С другой стороны, у него был уголок в сердце – мало кому известный, но чрезвычайно ценный: он был идеальным мужем, прекрасным отцом и верным другом. Но число тех, кого он презирал, было несравненно большим, и он сам отдавал себе полный отчет в том, что он – одна из самых непопулярных личностей Австрийской монархии. В этом презрении к популярности было все же заложено и некоторое величие духа. Он никогда не мог заставить себя пойти навстречу какой-нибудь газете или другому органу, направляющему общественное мнение. Он был слишком горд, чтобы искать популярности, и слишком презирал человечество, чтобы считаться с его мнением.
Отвращение к венграм проходит красной нитью через все политическое миросозерцание эрцгерцога. Мне рассказывали, что в эпоху, когда принц Рудольф часто охотился в Венгрии, эрцгерцог также часто принимал участие в этих охотах, и что венграм доставляло удовольствие высмеивать молодого эрцгерцога в присутствии и на радость кронпринца, который был значительно старше его. Я охотно верю, что такие шутки занимали кронпринца Рудольфам, и не сомневаюсь, что нашлись люди, готовые задеть эту струну, лишь бы заслужить его расположение, но все же мне кажется, что эти впечатления имели меньше значения, чем вышеупомянутые переживания во время его болезни.
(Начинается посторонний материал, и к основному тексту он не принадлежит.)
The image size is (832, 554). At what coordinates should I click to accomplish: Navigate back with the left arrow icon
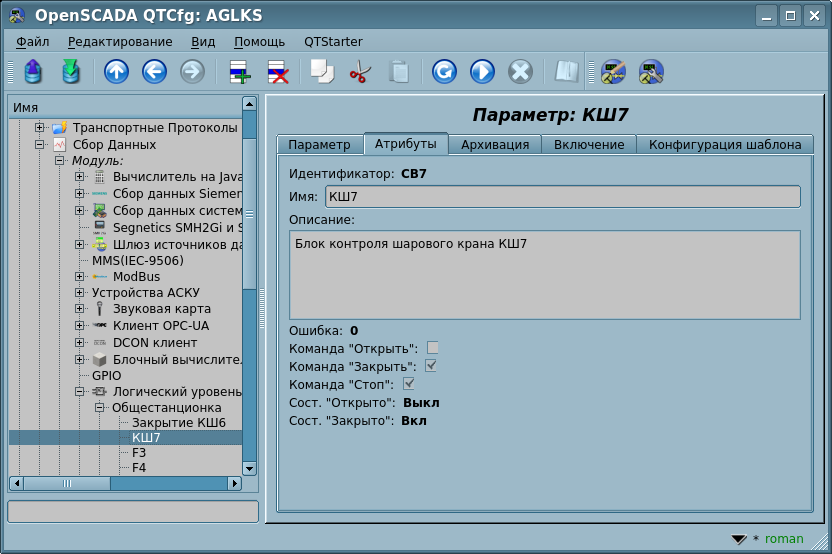(154, 72)
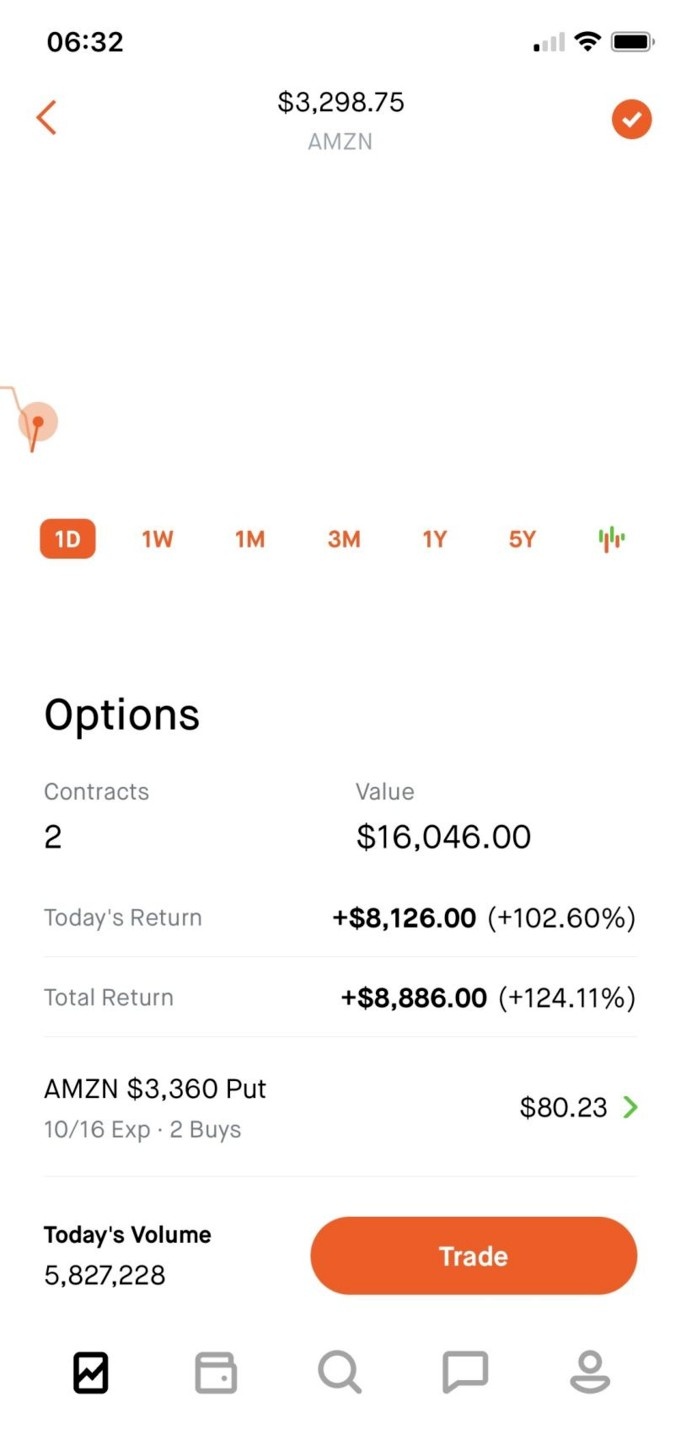This screenshot has width=681, height=1440.
Task: Select the 3M chart range
Action: click(x=343, y=540)
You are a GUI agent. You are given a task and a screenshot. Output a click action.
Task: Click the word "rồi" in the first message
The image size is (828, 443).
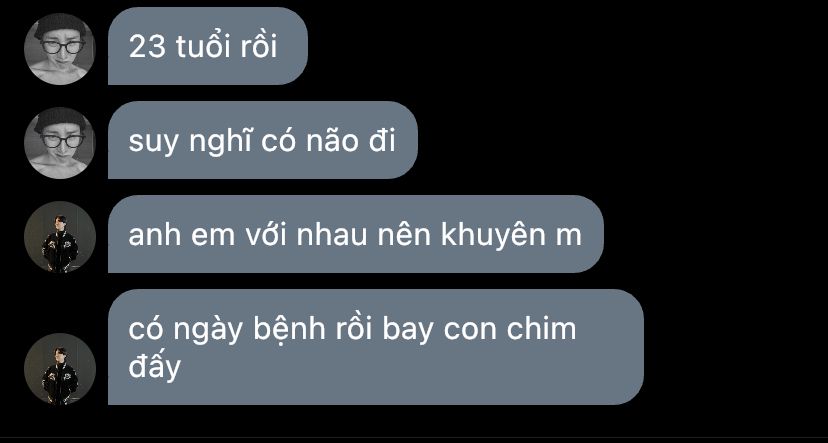pyautogui.click(x=259, y=46)
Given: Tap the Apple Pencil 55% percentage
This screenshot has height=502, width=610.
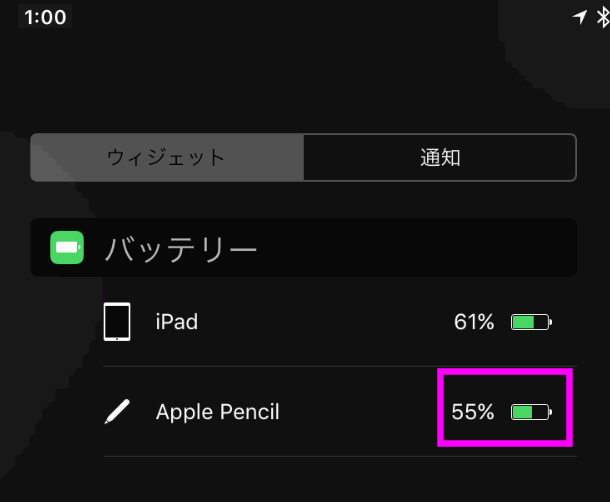Looking at the screenshot, I should [473, 411].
Помимо этих личных антипатий, которые эрцгерцог переносил с нескольких отдельных венгров на всю нацию, оппозицию эрцгерцога к Венгрии подкреплял ряд глубоко обоснованных политических причин. У Франца-Фердинанда было чрезвычайно тонкое политическое чутье. И это чутье подсказывало ему, что венгерская политика – серьезная опасность для всей Габсбургской империи. Желание сломить власть мадьяр и помочь другим национальностям сравняться с ними в правах никогда не покидало его. Он все политические дилеммы и акты рассматривал с этой точки зрения. Эрцгерцог был постоянным апологетом румын, словаков и всех прочих национальностей, проживающих в Венгрии, и в этом смысле заходил так далеко, что готов был дать каждому вопросу антимадьярское разрешение, не вдаваясь в объективное рассмотрение его по существу. Эта его привычка, разумеется, не оставалась тайной в Венгрии и вызвала у венгерских правящих классов сильную реакцию, которую он опять-таки понимал как чисто личную, направленную непосредственно против него. Такие взаимоотношения с годами автоматически усиливали существующие разногласия, а при Тиссе привели к открытой вражде.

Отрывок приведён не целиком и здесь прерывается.